## Action item
From the line with "Given: Toggle the" down to the final line of the material, please transcribe everything exactly, but leave the pictures out.
----- Material to process
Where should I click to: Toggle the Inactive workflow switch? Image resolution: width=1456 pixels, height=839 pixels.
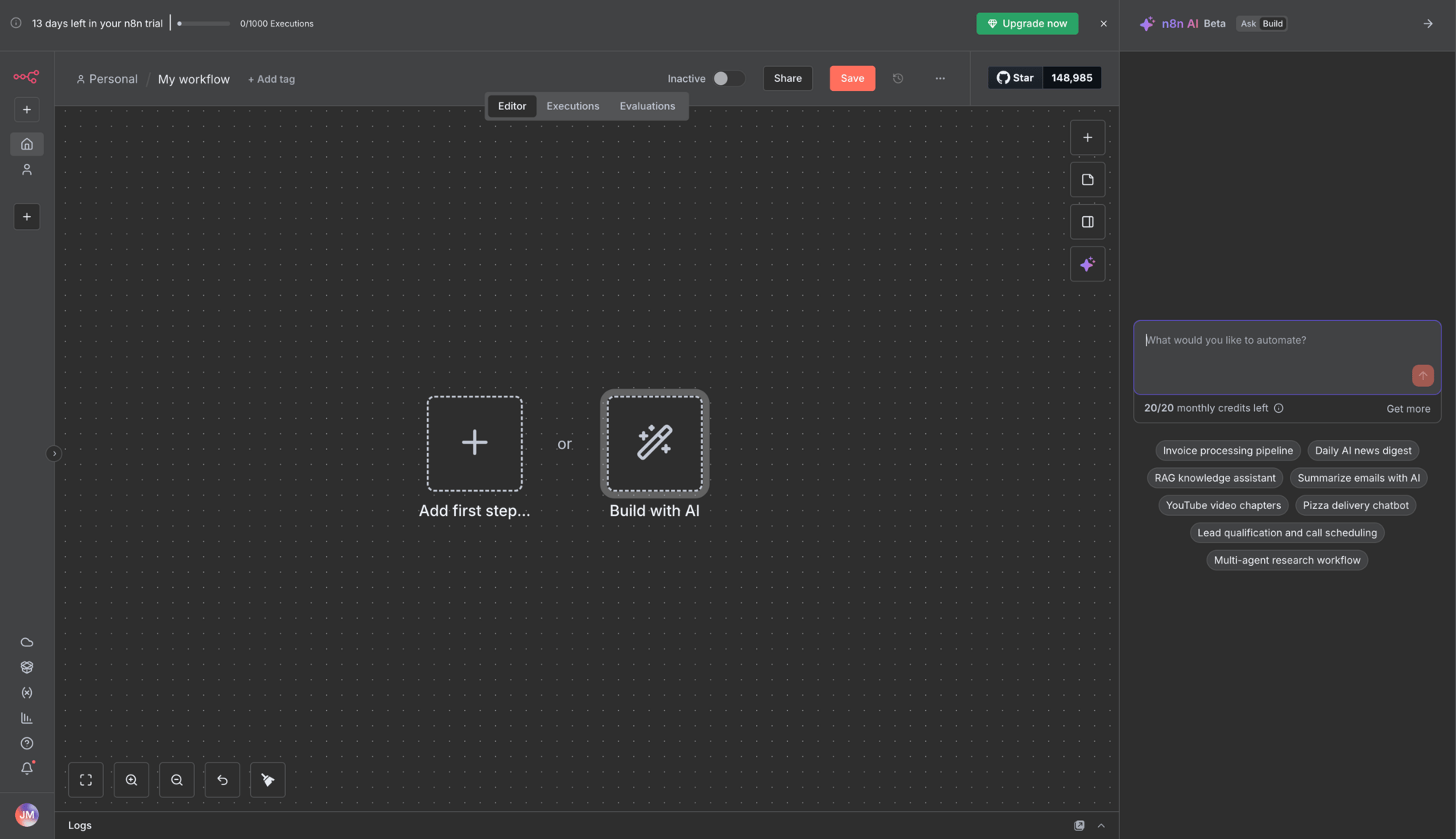click(728, 78)
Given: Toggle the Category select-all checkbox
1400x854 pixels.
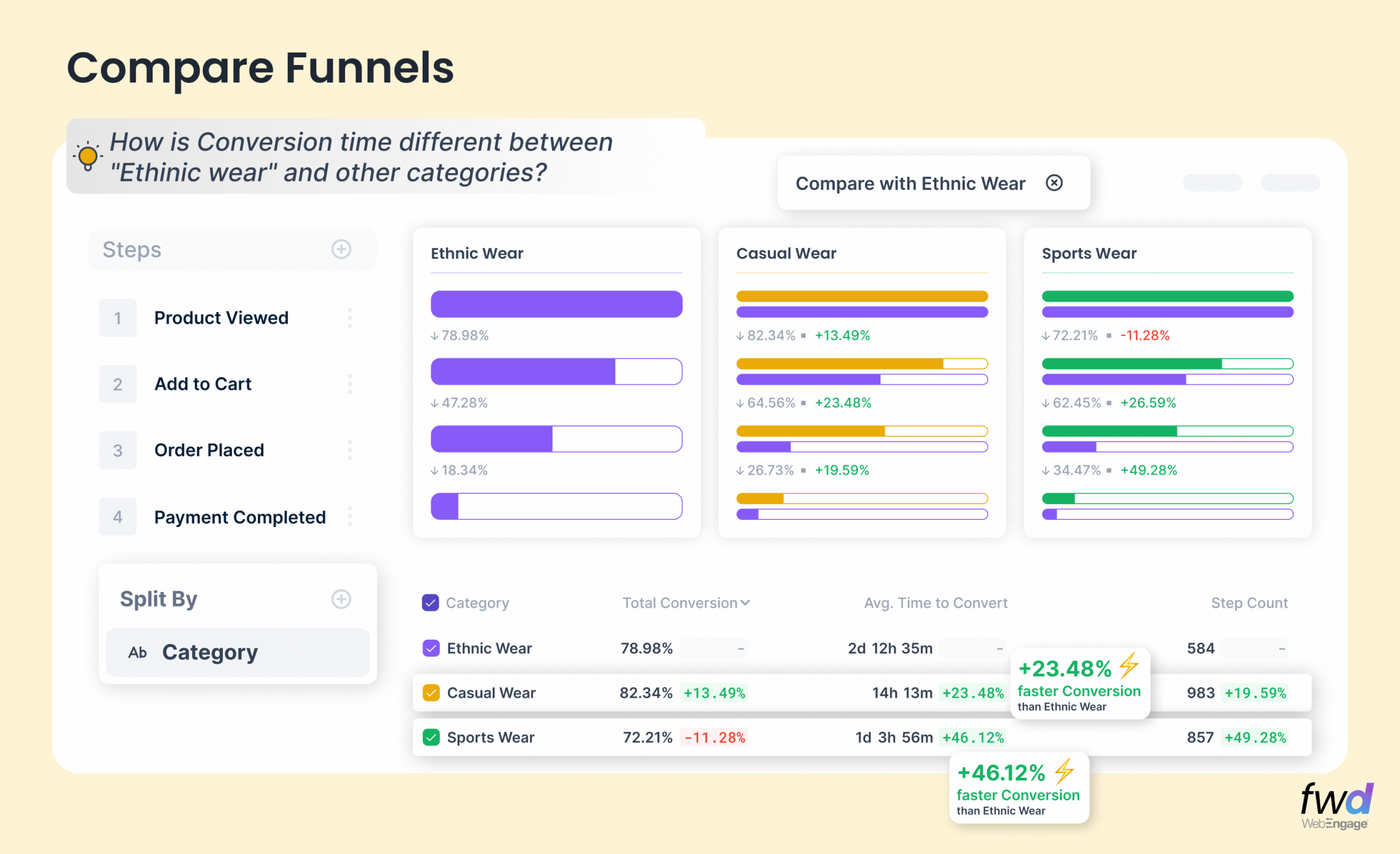Looking at the screenshot, I should (430, 603).
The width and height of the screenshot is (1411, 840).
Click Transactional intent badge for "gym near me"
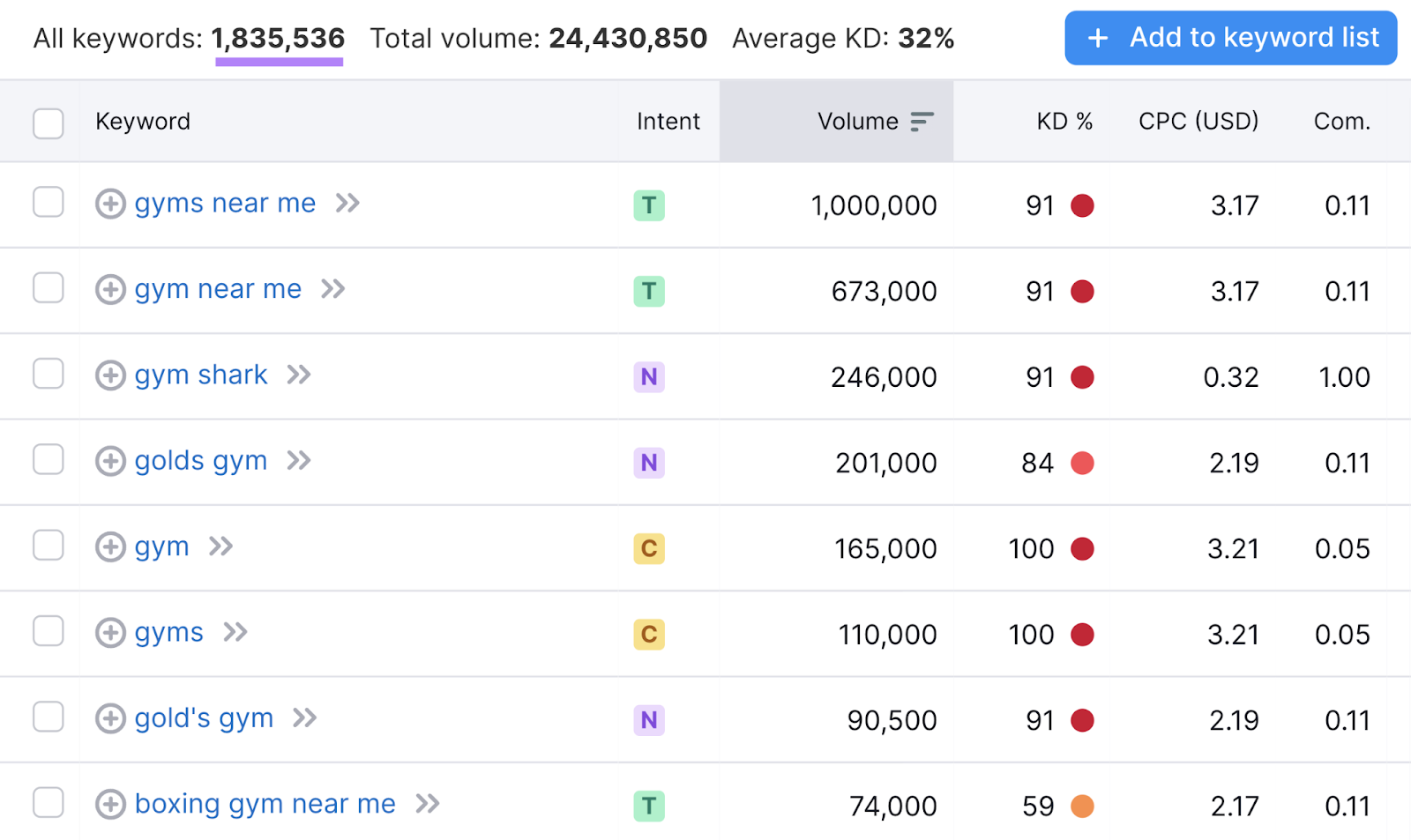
----------
## Response below
Given: Toggle the Category select-all checkbox
1400x854 pixels.
Looking at the screenshot, I should (430, 603).
The width and height of the screenshot is (1411, 840).
Click Transactional intent badge for "gym near me"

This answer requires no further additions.